When I view my embroidery files, I see the jump stitches. I am trying to upload them on my site to sell; however, I don't want the jump stitches to show.

I have to upload the file in a .emb format. I first convert it to .dst in another program, use pulse ambassador to change colors and convert file to .xxx, then use wilcom truesizer to save in an .emb file format.

When I open the file in ambassador, I see the jump stitches but I don't want want to show the jump stitches so is there a way to save a file that doesn't show it?

I have uploaded a file to give an example


----------



## jemmyell (Jan 26, 2010)

Hi,

Try Visual Stitch and Print from Sierra. It is free software.

Free Sierra software for Embroidery & more...

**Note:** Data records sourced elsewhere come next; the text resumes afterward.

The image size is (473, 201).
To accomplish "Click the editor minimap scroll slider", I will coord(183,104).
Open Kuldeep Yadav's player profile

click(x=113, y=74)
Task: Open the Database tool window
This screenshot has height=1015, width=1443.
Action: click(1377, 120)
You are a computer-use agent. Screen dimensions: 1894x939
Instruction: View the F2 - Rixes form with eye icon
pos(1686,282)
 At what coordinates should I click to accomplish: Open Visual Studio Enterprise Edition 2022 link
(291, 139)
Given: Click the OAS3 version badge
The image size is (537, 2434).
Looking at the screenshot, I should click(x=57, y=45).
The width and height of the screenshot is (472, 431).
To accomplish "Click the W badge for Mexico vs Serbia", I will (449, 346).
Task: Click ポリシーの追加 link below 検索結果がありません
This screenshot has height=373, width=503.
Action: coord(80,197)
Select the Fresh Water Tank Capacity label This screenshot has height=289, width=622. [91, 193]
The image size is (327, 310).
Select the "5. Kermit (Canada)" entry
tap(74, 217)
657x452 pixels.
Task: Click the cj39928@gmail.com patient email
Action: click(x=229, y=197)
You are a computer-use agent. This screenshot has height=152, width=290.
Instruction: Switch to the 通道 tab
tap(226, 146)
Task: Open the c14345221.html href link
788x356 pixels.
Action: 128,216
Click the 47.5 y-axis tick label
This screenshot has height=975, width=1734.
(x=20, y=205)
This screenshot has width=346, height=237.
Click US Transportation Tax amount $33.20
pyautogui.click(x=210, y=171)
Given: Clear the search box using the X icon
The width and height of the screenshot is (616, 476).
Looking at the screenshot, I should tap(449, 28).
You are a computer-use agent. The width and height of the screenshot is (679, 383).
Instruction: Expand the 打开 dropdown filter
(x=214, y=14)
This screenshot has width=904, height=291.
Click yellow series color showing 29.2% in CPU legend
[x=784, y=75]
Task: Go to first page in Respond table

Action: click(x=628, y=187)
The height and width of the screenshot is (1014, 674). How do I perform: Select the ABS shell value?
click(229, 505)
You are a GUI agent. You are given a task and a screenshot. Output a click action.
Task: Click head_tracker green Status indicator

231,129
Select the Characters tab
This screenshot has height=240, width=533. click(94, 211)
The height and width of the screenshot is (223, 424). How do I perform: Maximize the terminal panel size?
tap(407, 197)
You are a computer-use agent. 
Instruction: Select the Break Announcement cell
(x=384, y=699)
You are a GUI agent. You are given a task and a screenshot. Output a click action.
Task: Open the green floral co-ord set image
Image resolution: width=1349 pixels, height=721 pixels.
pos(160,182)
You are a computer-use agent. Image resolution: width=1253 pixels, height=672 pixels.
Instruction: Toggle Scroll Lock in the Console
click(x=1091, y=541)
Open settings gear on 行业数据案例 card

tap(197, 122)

If your files MUST be in embroidery format and you are starting with a DST and you have CorelDRAW X3-X5 send me an email. We can discuss a utility I am working on currently.

-James


----------



## SunEmbroidery (Oct 18, 2007)

I haven't used Ambassador but I do use Pulse software. Is their a 3D function in Ambassador? If so that will eliminate the jump stitches.


----------



## zoom_monster (Sep 20, 2006)

Make sure when you are changing the formats, that you are preserving the trims. Also, You may be able to change the properties in the simulation to filter stitches (jumps) above a certain threshold. Not sure why you need to change the format to XXX then back to EMB. You should be able to change the thread colors with out doing that.


----------



## MileyJG (Oct 25, 2009)

Thanks everyone for your comments.

I have to use .emb because that is the only format that can be used when uploading embroidery files to the Wilcom DecoNetwork.

I use Corel DRAWINGS and unfortunatley, there is not an available embroidery format of .xxx so I save it there in a .dst. I then open Pulse Ambassador and change the thread colors to .xxx because .emb is not available.

The Wilcom Truesizer will not let you change the thread colors


----------